In graduate school, I started to worry about losing my vision. My eyes started to bother me. I scratched my cornea a few times in my sleep. I started taking my lenses out at night. I started making sure I had enough light to read with, I started wearing my glasses after about 12 hours because I had to. I started thinking about what would happen if someday I couldn’t see anymore, not because I was really and truly worried about it, but because I just thought wow, so much is tied up in this for me, what would I do? How would I change? Could I cope?
It’s kind of hard not to run away with the metaphors when you talk about vision and correction and hypothetical blindness. I’m getting LASIK on Thursday, because even though I’m afraid of the lasers and the flap (the flap?!) and all that, I hate the hassle, and I’ve always hated the hassle. Before you get LASIK, they make you wear your glasses for a week, no contacts at all, because the extended wear tends to reshape your cornea, and this affects how good of a correction the surgeon can give you.
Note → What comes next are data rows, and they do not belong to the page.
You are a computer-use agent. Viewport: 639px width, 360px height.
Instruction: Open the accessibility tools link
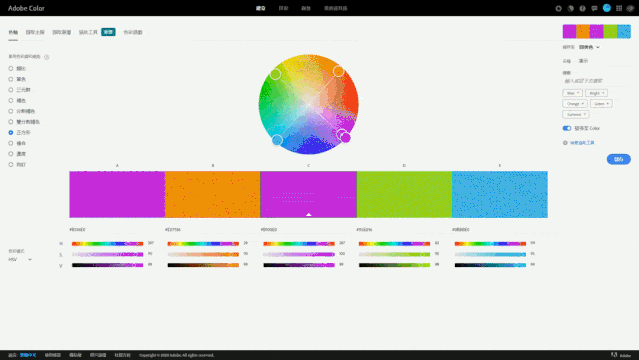click(x=582, y=143)
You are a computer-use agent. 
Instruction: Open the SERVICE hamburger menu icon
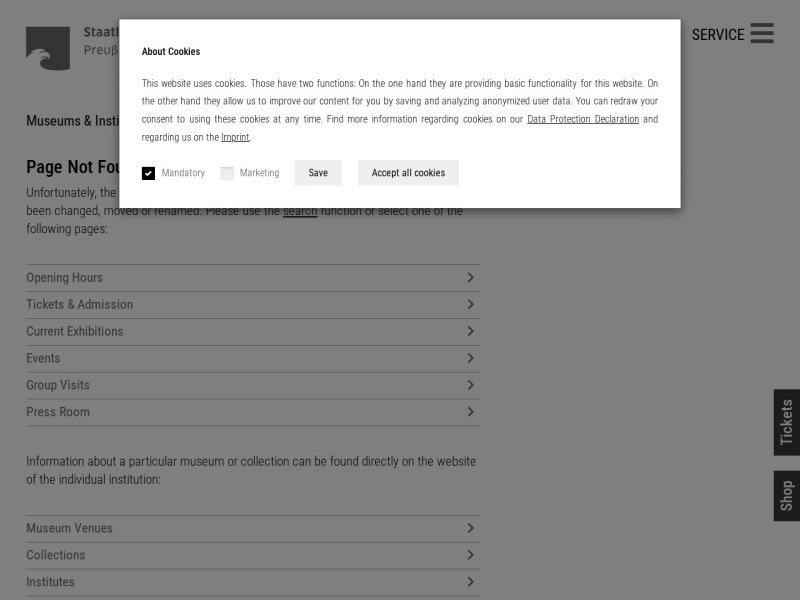point(762,33)
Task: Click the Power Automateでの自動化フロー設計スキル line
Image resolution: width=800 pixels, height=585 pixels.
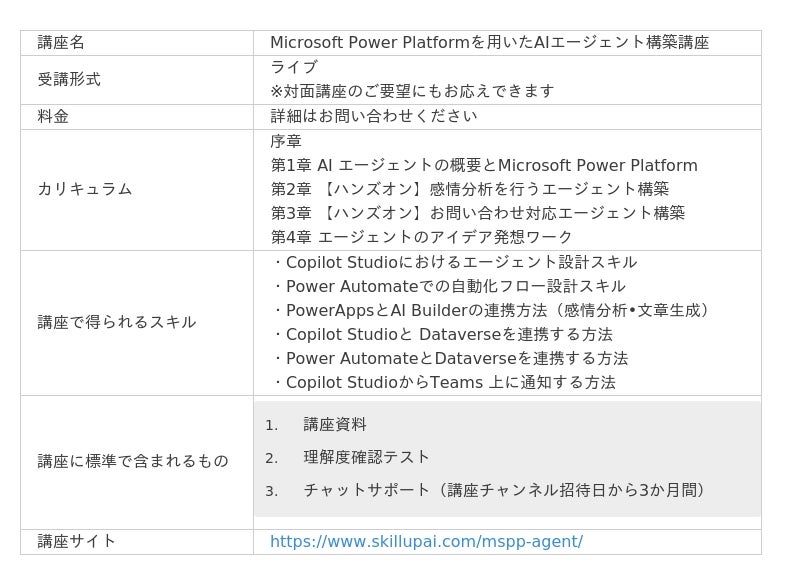Action: click(448, 286)
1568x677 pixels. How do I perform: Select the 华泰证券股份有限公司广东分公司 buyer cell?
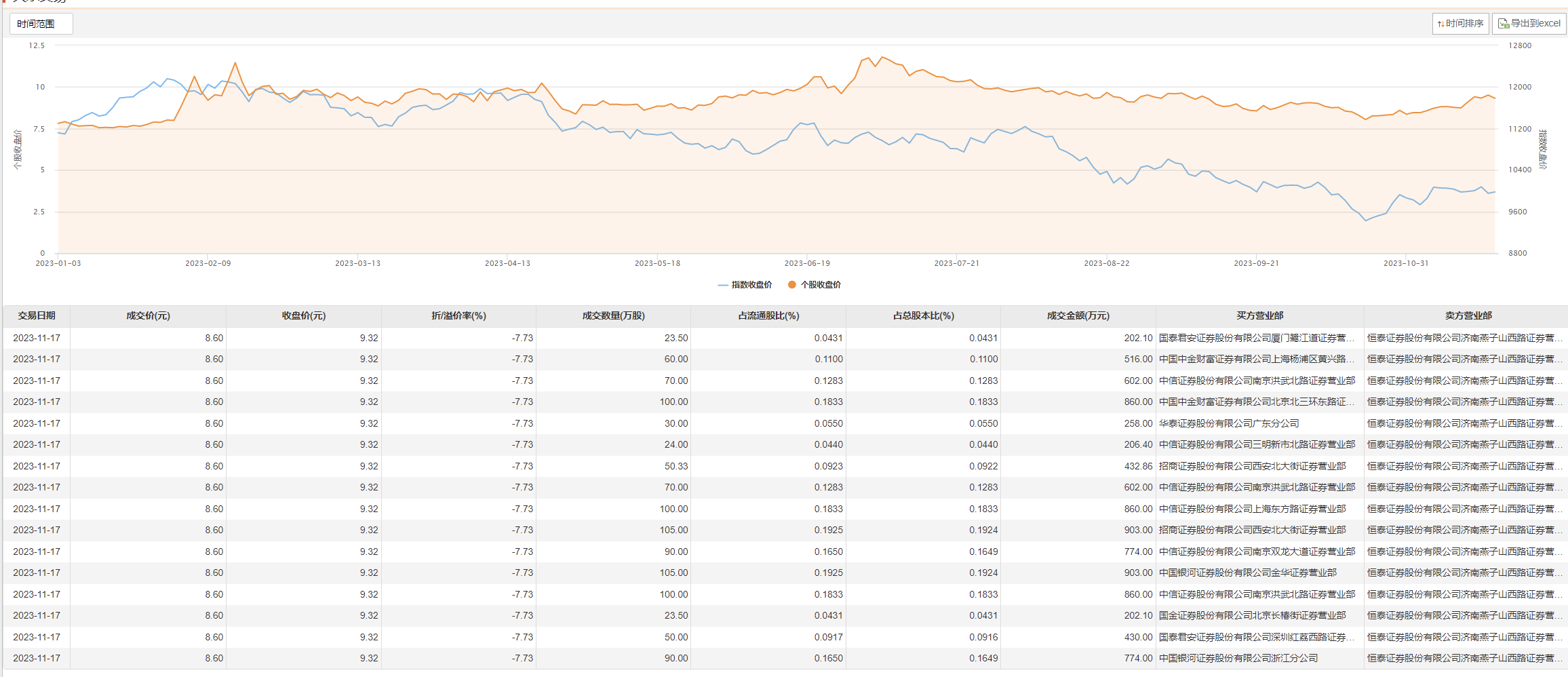1229,423
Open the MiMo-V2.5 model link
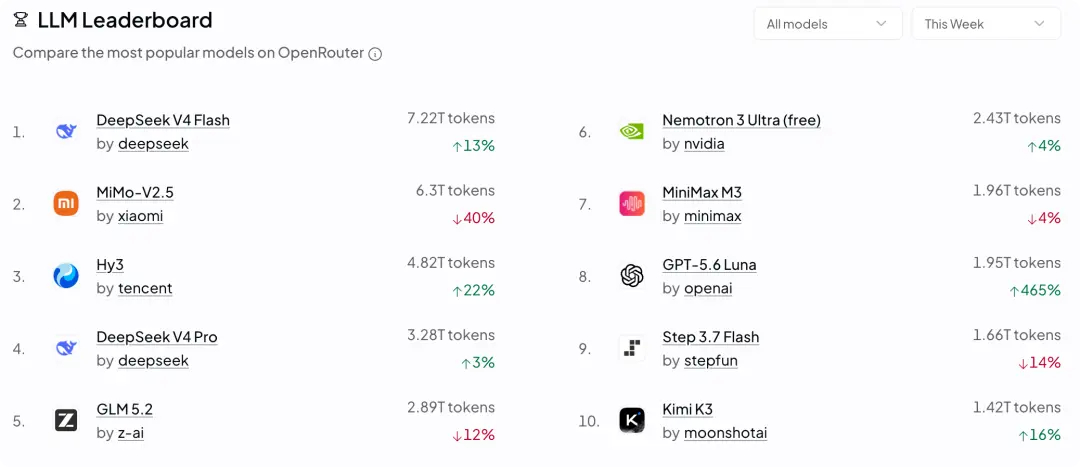Image resolution: width=1080 pixels, height=467 pixels. coord(135,193)
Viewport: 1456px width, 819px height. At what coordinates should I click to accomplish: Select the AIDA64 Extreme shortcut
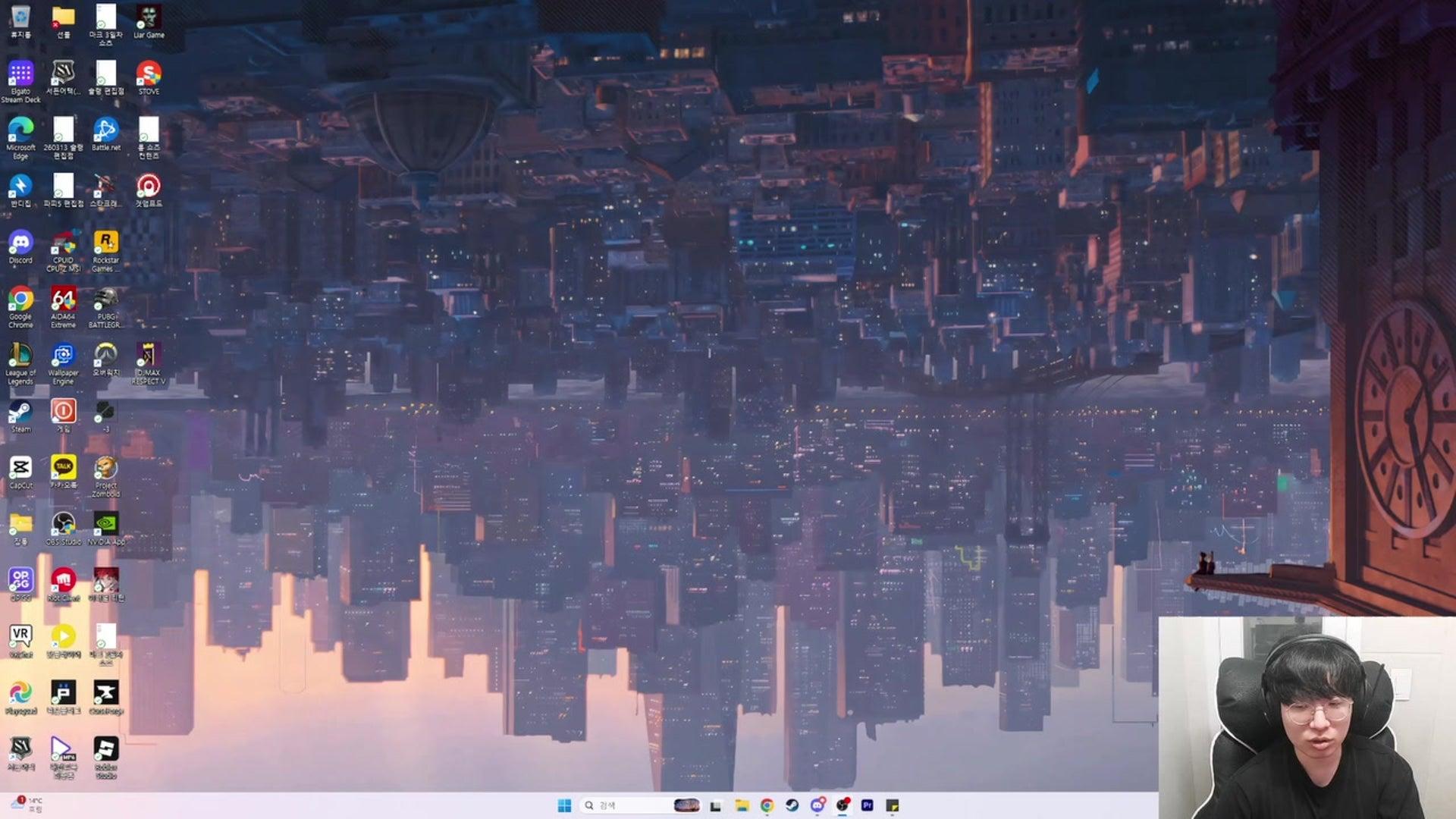[x=63, y=300]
So this week, I’ve been wearing my glasses everywhere. Before this week, I’d wear my glasses at night, before going to bed only, and in the mornings only. Admittedly, the periods had been getting longer in recent years as my eyes have become less and less tolerant of time with contacts on. But now I have to wear the glasses to the store, to drop Mini off at school (“Mommy?! Why you wear dose, dose GLASSES?!”), and to the gym (by the way, there is a reason you don’t often see people wearing glasses at the gym, and it’s not vanity).
When this week is over, I’m going to stomp on these fucking ugly glasses. Reshape your cornea my ass. They make you wear these glasses so that even if your correction isn’t that great you’re just so damn happy to be out of the stupid glasses you’re jumping for joy. Admittedly, I hate the way I look in glasses, but I also just hate the experience of wearing them. I hate the feeling of them on my face, I hate the lack of peripheral vision, and they make my eyes water. To top it all off, the prescription isn’t 100% up to date and they are kind of scratched up. At one point I actually went out and bough a cooler pair of glasses, but I quickly broke them, as if the Universe could not allow me to have an attractive alternative means of vision correction. And what’s the point of replacing them, if next week I get to get rid of all this crap, ostensibly forever?
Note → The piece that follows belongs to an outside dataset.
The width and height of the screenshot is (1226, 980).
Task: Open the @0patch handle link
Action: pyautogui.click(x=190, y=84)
But let’s face facts: what I really hate about these glasses is that they don’t let me do what I’ve been doing all my life with my vision issues: deny them. The truth is, without these glasses, I can’t fucking see anything. I’ve met people who are worse off than I am. I once knew a girl who, without her glasses, could no longer discern colors. I’m not that bad. I can still see you. I can still make out your features. But don’t expect me to be able to read anything beyond a few inches from my face. Don’t expect me to know if you’re smiling or frowning.
Without help, your face is just a blur of color against a backdrop of grey.
I’m hoping that, after Thursday, that will change forever. And that I won’t be left with empty “flaps” (?!) or total blackness. And I won’t need any of this shit anymore. Let’s all keep our fingers crossed.